• _Task statement_
Output the full listing that appears below, exactly as it is presented.
::::::::::
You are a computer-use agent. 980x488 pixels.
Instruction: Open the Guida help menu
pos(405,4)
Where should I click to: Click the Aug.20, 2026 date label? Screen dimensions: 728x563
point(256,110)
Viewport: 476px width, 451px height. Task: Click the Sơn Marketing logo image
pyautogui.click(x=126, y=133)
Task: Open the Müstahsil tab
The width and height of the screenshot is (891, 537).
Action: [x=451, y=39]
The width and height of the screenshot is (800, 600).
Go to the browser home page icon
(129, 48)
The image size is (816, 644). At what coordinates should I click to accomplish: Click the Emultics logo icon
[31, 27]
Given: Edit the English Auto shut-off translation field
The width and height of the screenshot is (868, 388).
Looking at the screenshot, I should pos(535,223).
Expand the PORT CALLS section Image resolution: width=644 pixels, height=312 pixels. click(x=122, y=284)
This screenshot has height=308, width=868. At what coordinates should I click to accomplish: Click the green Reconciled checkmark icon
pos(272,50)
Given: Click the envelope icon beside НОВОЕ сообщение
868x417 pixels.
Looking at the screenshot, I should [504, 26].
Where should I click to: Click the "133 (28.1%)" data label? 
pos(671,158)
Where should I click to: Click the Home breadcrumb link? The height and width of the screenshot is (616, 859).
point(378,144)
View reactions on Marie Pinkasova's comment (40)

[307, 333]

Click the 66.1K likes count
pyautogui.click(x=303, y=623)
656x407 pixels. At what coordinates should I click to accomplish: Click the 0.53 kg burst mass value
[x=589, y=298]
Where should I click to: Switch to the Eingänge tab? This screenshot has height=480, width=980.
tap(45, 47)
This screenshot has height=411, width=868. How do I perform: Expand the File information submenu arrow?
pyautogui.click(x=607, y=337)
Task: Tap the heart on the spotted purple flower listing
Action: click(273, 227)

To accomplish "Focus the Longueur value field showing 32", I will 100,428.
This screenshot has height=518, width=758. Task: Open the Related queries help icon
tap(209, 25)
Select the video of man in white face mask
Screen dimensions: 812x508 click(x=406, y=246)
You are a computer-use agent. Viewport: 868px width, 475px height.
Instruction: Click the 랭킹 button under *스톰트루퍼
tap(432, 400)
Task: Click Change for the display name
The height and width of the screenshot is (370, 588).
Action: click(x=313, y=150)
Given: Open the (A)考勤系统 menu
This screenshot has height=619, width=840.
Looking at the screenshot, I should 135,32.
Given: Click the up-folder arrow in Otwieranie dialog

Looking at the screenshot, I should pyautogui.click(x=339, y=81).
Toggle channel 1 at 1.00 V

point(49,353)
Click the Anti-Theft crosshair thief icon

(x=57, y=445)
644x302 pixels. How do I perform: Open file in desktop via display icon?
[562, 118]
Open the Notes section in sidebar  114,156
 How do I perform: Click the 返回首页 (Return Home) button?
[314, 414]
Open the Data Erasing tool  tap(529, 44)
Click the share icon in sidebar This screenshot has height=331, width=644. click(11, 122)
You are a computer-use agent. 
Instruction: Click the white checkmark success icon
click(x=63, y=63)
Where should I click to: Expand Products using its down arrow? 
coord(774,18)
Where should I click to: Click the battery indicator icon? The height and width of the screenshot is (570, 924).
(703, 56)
::::::::::
• _Task result_
You are a computer-use agent. 980x488 pixels.
Instruction: Open the Guida help menu
pos(405,4)
Where should I click to: Click the Aug.20, 2026 date label? Screen dimensions: 728x563
point(256,110)
Viewport: 476px width, 451px height. Task: Click the Sơn Marketing logo image
pyautogui.click(x=126, y=133)
Task: Open the Müstahsil tab
The width and height of the screenshot is (891, 537).
Action: [x=451, y=39]
The width and height of the screenshot is (800, 600).
Go to the browser home page icon
(129, 48)
The image size is (816, 644). At what coordinates should I click to accomplish: Click the Emultics logo icon
[31, 27]
Given: Edit the English Auto shut-off translation field
The width and height of the screenshot is (868, 388).
Looking at the screenshot, I should pos(535,223).
Expand the PORT CALLS section Image resolution: width=644 pixels, height=312 pixels. click(x=122, y=284)
This screenshot has height=308, width=868. At what coordinates should I click to accomplish: Click the green Reconciled checkmark icon
pos(272,50)
Given: Click the envelope icon beside НОВОЕ сообщение
868x417 pixels.
Looking at the screenshot, I should [504, 26].
Where should I click to: Click the "133 (28.1%)" data label? 
pos(671,158)
Where should I click to: Click the Home breadcrumb link? The height and width of the screenshot is (616, 859).
point(378,144)
View reactions on Marie Pinkasova's comment (40)

[307, 333]

Click the 66.1K likes count
pyautogui.click(x=303, y=623)
656x407 pixels. At what coordinates should I click to accomplish: Click the 0.53 kg burst mass value
[x=589, y=298]
Where should I click to: Switch to the Eingänge tab? This screenshot has height=480, width=980.
tap(45, 47)
This screenshot has height=411, width=868. How do I perform: Expand the File information submenu arrow?
pyautogui.click(x=607, y=337)
Task: Tap the heart on the spotted purple flower listing
Action: click(273, 227)

To accomplish "Focus the Longueur value field showing 32", I will 100,428.
This screenshot has height=518, width=758. Task: Open the Related queries help icon
tap(209, 25)
Select the video of man in white face mask
Screen dimensions: 812x508 click(x=406, y=246)
You are a computer-use agent. Viewport: 868px width, 475px height.
Instruction: Click the 랭킹 button under *스톰트루퍼
tap(432, 400)
Task: Click Change for the display name
The height and width of the screenshot is (370, 588).
Action: click(x=313, y=150)
Given: Open the (A)考勤系统 menu
This screenshot has height=619, width=840.
Looking at the screenshot, I should 135,32.
Given: Click the up-folder arrow in Otwieranie dialog

Looking at the screenshot, I should pyautogui.click(x=339, y=81).
Toggle channel 1 at 1.00 V

point(49,353)
Click the Anti-Theft crosshair thief icon

(x=57, y=445)
644x302 pixels. How do I perform: Open file in desktop via display icon?
[562, 118]
Open the Notes section in sidebar  114,156
 How do I perform: Click the 返回首页 (Return Home) button?
[314, 414]
Open the Data Erasing tool  tap(529, 44)
Click the share icon in sidebar This screenshot has height=331, width=644. click(11, 122)
You are a computer-use agent. 
Instruction: Click the white checkmark success icon
click(x=63, y=63)
Where should I click to: Expand Products using its down arrow? 
coord(774,18)
Where should I click to: Click the battery indicator icon? The height and width of the screenshot is (570, 924).
(703, 56)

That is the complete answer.